This year, the Fourth Sunday of Advent is on December 24. Morning Masses in the parish will celebrate the close of Advent, and evening Masses will celebrate the start of Christmas. In our homes - the domestic church - we pattern our celebrations after those celebrated in the church year. Here’s a lesser known church tradition we might want to consider incorporating into our family celebrations, the Christmas Proclamation. The text is in the Roman Missal and can be proclaimed at the start of the Christmas celebration in the parish.

Here is the same text for use at home:


The 25th day of December, when ages beyond number had run their course from the creation of the world,

when God in the beginning created heaven and earth and formed man in his own likeness;

when century upon century had passed since the Almighty set his bow in the clouds after the Great Flood, as a sign of covenant and peace;

in the 21st century since Abraham, our father in faith, came out of Ur of Chaldees;

in the 13th century since the People of Israel were led by Moses in the Exodus from Egypt;

around the thousandth year since David was anointed King;

in the 65th week of the prophecy of Daniel;

in the 194th Olympiad;

in the year 752 since the foundation of the City of Rome;

in the 42nd year of the reign of Caesar Octavian Augustus;

the whole world being at peace, JESUS CHRIST, eternal God and Son of the eternal Father, desiring to consecrate the world by his most loving presence, was conceived by the Holy Spirit, and when nine months had passed since his conception, was born of the Virgin Mary in Bethlehem of Judah, and was made man:

the Nativity of Our Lord Jesus Christ according to the flesh.

Consider proclaiming this statement at your family Christmas meal, giving your celebration a more authentic context.

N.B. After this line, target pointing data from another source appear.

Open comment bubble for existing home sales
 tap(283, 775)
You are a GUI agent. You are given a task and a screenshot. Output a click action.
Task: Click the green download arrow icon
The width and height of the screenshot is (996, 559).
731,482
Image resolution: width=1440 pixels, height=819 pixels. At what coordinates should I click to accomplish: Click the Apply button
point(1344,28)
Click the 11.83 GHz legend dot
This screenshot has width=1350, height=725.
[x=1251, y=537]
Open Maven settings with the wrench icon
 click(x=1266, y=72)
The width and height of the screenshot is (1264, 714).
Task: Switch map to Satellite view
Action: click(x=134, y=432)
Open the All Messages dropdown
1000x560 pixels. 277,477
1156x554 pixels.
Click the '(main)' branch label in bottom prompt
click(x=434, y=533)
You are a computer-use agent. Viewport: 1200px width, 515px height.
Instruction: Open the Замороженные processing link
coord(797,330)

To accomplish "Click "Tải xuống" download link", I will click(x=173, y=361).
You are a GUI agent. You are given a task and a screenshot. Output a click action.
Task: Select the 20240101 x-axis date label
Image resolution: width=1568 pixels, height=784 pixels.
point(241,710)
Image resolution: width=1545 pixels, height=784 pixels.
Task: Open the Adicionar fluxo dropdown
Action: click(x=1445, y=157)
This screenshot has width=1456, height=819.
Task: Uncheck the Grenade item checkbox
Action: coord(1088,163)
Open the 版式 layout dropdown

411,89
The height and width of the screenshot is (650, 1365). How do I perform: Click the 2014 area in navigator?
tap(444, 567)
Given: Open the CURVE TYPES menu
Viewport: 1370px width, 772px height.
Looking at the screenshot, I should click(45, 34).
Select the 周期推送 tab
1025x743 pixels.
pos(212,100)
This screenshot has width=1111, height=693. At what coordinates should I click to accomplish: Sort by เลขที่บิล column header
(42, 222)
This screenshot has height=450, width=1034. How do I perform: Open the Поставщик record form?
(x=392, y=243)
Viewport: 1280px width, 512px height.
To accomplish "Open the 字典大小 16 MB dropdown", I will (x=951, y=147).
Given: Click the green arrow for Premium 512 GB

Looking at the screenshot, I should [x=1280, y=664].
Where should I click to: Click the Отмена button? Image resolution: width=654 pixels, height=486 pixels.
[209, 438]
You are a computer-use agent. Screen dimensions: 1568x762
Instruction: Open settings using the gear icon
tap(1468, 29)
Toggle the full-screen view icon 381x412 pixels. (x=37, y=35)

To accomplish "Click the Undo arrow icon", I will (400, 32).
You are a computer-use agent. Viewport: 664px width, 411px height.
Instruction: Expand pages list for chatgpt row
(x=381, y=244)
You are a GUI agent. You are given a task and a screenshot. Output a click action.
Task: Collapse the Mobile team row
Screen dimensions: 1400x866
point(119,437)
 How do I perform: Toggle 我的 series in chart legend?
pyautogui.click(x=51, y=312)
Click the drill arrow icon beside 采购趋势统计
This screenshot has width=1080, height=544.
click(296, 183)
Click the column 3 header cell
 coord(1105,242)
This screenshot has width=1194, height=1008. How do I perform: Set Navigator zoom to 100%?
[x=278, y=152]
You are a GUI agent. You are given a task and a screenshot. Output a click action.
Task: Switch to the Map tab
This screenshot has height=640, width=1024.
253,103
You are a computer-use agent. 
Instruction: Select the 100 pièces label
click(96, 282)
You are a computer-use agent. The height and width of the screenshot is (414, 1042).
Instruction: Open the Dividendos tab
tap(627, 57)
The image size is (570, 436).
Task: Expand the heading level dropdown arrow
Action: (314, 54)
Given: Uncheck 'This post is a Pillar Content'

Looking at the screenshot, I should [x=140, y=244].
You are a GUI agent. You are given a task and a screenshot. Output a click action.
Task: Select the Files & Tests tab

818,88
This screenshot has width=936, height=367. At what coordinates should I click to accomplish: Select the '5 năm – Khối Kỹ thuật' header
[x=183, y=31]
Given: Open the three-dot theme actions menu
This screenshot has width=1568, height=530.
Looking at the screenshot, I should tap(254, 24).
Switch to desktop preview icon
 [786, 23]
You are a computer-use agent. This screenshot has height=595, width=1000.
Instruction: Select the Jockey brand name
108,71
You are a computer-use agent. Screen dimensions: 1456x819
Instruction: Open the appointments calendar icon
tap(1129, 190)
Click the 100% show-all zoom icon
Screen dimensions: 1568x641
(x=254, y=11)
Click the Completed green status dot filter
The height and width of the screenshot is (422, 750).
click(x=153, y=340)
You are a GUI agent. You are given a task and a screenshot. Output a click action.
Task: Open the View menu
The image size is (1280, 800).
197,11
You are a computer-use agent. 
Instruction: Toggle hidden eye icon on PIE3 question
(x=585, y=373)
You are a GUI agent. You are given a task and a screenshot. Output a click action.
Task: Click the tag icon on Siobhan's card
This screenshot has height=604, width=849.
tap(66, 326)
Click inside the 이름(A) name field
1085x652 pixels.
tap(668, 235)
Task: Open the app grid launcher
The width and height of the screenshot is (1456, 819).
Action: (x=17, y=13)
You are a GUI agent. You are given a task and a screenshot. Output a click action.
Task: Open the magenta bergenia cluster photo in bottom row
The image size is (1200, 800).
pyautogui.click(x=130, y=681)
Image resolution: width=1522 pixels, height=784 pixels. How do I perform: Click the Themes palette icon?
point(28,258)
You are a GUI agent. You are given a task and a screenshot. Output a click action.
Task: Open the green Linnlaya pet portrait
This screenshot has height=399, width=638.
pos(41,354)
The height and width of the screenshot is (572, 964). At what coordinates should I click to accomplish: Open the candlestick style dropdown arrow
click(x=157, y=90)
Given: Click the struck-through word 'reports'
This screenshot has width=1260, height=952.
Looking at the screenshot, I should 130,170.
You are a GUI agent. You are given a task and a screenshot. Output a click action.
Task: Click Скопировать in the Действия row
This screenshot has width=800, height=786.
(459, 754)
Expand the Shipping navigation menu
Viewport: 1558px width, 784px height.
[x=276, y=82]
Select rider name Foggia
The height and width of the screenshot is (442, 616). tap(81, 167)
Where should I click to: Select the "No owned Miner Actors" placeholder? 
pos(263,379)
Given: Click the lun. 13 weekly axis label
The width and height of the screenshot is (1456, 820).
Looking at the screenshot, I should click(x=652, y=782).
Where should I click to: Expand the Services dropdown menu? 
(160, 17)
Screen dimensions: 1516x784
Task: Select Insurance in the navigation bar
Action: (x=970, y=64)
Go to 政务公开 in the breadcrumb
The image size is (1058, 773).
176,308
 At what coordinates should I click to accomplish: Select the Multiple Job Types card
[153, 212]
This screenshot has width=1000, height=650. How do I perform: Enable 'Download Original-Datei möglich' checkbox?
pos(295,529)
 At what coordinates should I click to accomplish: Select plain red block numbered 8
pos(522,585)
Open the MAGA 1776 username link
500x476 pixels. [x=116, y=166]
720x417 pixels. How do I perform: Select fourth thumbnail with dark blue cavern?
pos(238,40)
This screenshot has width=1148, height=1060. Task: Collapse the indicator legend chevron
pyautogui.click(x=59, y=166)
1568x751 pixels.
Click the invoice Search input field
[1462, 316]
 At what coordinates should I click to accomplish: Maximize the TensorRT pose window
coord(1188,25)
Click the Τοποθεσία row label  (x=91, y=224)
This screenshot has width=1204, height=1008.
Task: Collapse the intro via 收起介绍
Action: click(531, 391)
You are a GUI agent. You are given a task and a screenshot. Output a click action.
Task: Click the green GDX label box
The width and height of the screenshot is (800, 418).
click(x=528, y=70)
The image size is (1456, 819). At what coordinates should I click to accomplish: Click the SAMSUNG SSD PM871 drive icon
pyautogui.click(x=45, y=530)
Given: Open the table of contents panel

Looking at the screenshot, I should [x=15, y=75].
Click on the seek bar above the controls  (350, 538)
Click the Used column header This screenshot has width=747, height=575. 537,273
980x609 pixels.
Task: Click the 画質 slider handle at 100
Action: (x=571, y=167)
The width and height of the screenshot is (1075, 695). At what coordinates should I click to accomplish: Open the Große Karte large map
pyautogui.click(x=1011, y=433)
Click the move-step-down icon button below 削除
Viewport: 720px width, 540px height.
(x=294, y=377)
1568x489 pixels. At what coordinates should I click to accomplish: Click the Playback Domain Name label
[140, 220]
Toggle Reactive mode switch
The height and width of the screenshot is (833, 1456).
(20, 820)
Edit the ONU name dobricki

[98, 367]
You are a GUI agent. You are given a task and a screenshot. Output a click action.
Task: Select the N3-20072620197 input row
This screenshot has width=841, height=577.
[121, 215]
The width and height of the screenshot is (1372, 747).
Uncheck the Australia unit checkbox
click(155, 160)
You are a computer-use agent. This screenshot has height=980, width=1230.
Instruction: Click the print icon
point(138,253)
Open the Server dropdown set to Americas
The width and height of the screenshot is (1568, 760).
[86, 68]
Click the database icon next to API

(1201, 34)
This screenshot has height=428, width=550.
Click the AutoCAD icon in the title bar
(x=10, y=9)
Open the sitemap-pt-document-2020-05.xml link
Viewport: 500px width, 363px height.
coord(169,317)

Every family has shared rituals: a tree decorated, wreaths hanging, nativity scenes, special decorative lights, gift-giving, family members gathering, meals shared. On the Sunday after Christmas Day, the Feast of the Holy Family, stands as a reminder of what is most important in all of our relationships: to live as Jesus did, in total self-gift to others.  Our participation in a family, whether traditional or non-traditional, shapes our relationship with God. It is through our relationships that we first come to know our God, and it is within the context of these relationships that we continue to grow in God’s love. Consider celebrating your family on this feast day.

Then, January 1st is the Solemnity of Mary, Mother of God. It is also the World Day of Prayer for Peace. As we do in church, perhaps our families could pray together for peace in our homes, and throughout the world. Perhaps, like Mary, Jesus may be “begotten in us.” The 13th century religious mystic, Meister Eckhart reminds us:

“We are all meant to be mothers of God. What good is it to me if this eternal birth of the divine Son takes place unceasingly, but does not take place within myself? And, what good is it to me if Mary is full of grace if I am not also full of grace? What good is it to me for the Creator to give birth to his Son if I do not also give birth to him in my time and my culture? This, then, is the fullness of time: When the Son of Man is begotten in us.”

The second Sunday after December 25 is the Solemnity of the Epiphany of the Lord. “Epiphany” means manifestation. God-incarnate is made manifest or revealed to all the nations, as witnessed by the three “wise men” or “kings.” Jesus was born not for an isolated body of people in one part of the world. This feast says that God’s love, in Christ, is a message meant for the whole world. On this day we might want to talk together and pray that as a family we will be strong enough to reach out to all people in need.

The final feast of this Christmas season is the Baptism of the Lord: Jesus is baptized by John in the Jordan River. On this occasion, the church marks the beginning of the public ministry of Jesus. Perhaps on this day we could discuss at home how our Christianity is not just a personal choice, but a public witness.

So, Christmas is more than a day. Our “domestic church” rituals could reflect the fullness of the liturgical season by celebrating each feast of the season in our homes: Christmas Day, Holy Family, Mary, Mother of God, Epiphany, and the Baptism of the Lord.